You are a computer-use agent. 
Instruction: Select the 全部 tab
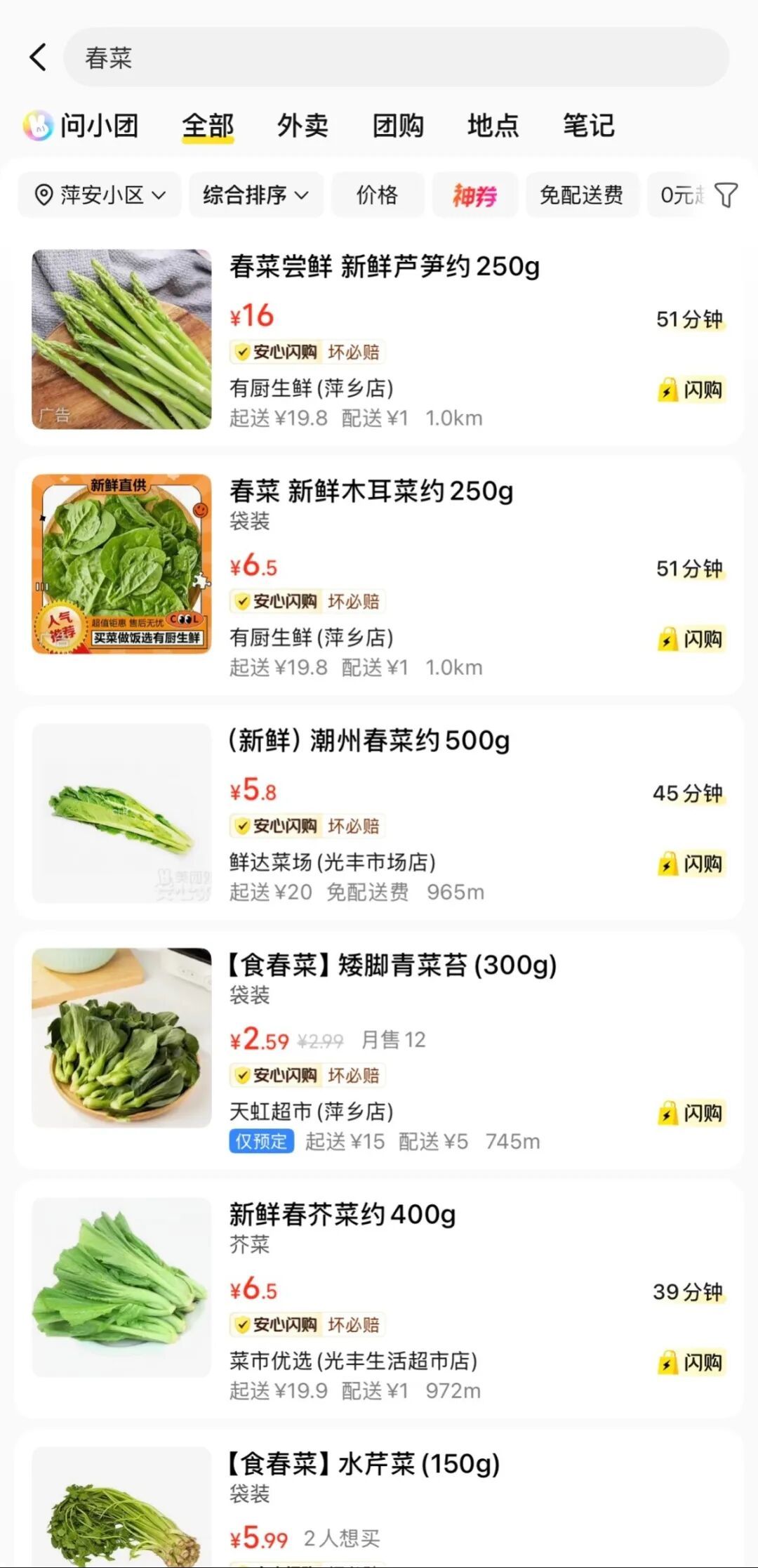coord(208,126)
* * *
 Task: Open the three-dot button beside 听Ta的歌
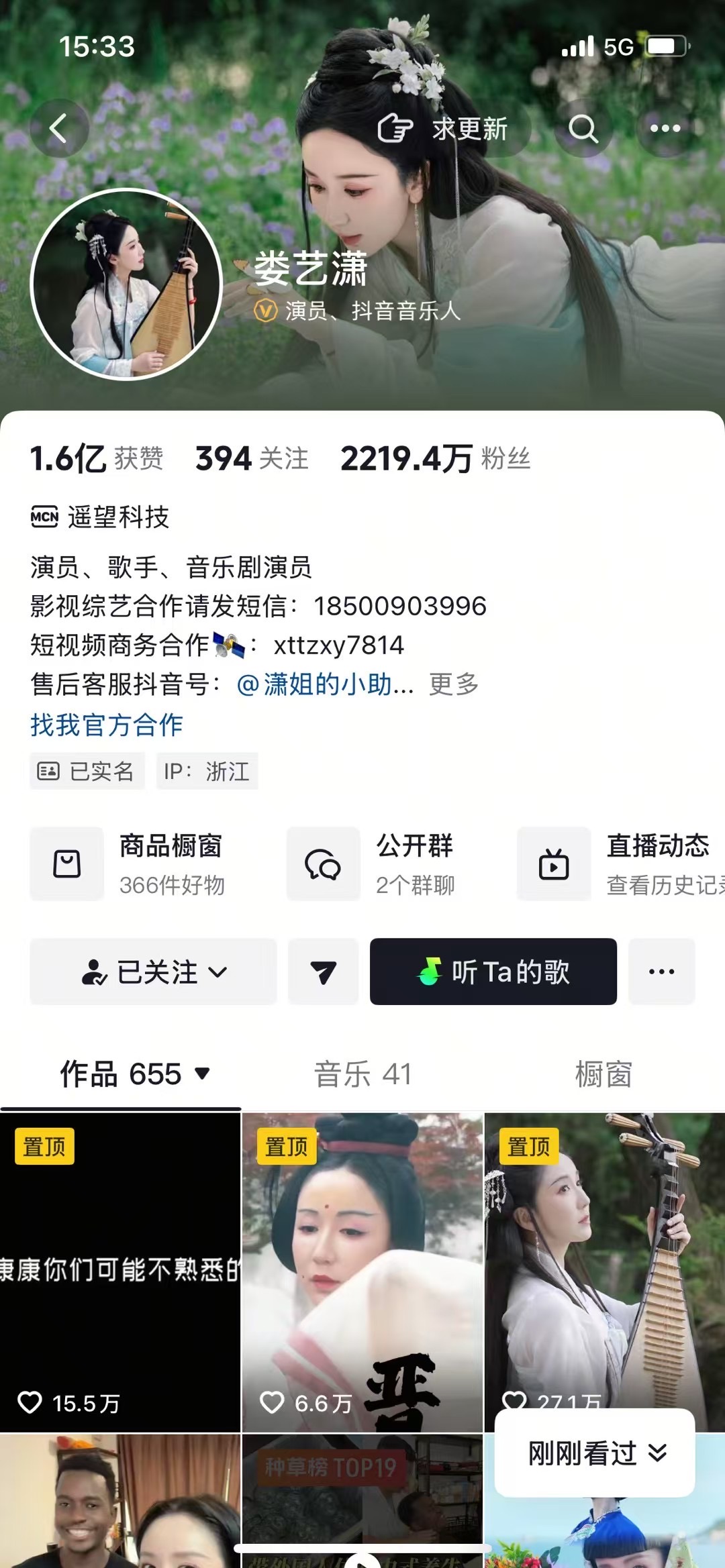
==
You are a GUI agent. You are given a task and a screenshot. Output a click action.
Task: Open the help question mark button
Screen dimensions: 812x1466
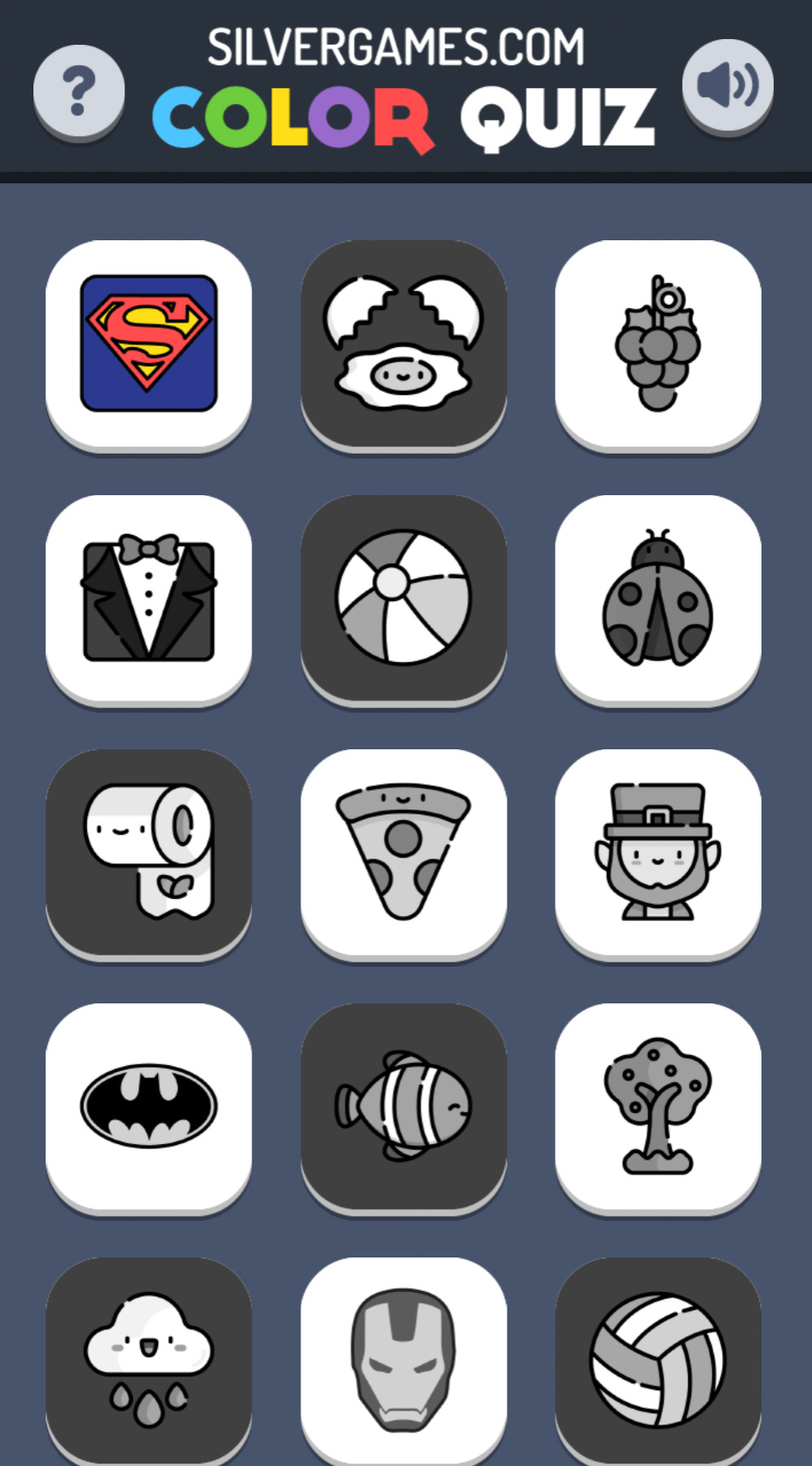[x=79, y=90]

■ Directive
Put the lines from the one with "You are a computer-use agent." through the one with "coord(208,126)", both included, into a numbered list, leaving out blank lines and any pictures.

■ Response
1. You are a computer-use agent. 
2. Instruction: Select the 全部 tab
3. coord(208,126)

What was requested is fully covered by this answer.